100 year old Allan runs away from his nursing home. Theft and murder ensue. He meets new friends. Parallel to this picaresque adventure we are told the equally picaresque story of Allan's life, involving world travel, Truman, Churchill, Stalin, Mao and de Gaulle and explaining Allan's pivotal if unacknowledged role in many of the major events of the twentieth century.
The century (and Allan's life) start in 1905. I don't think it is coincidence that this is when Albert Einstein published his Special Theory of Relativity. Indeed, Einstein's dim half-brother and the atom bomb are both central to Allan's tale.
So in some ways this novel is a satirical view of the events of the twentieth century. In other ways it seems to be an ironic version of Voltaire's Candide.
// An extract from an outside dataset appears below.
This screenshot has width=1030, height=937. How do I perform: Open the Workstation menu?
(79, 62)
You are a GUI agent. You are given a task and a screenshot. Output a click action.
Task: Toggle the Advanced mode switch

Whilst Candide features violent (apparent) death and resurrection, The hundred year old man features violent death and (apparent) resurrection. Where Lisbon is destroyed in Candide, Vladivostok is destroyed in The hundred year old man. Both describe near-impossible events in mundane, matter-of-fact prose. In Candide the motto of Dr Pangloss is 'All is for the best in this, the best of all possible worlds'; this is Voltaire's most sarcastic irony as he piles disaster on disaster. Allan's motto is 'Things are what they are, and whatever will be will be' which enables Allan to endure castration, repeated incarceration and several death penalties with Panglossian sang froid.
But although this book is equally entertaining it does not have the philosophical depth which makes Candide great literature.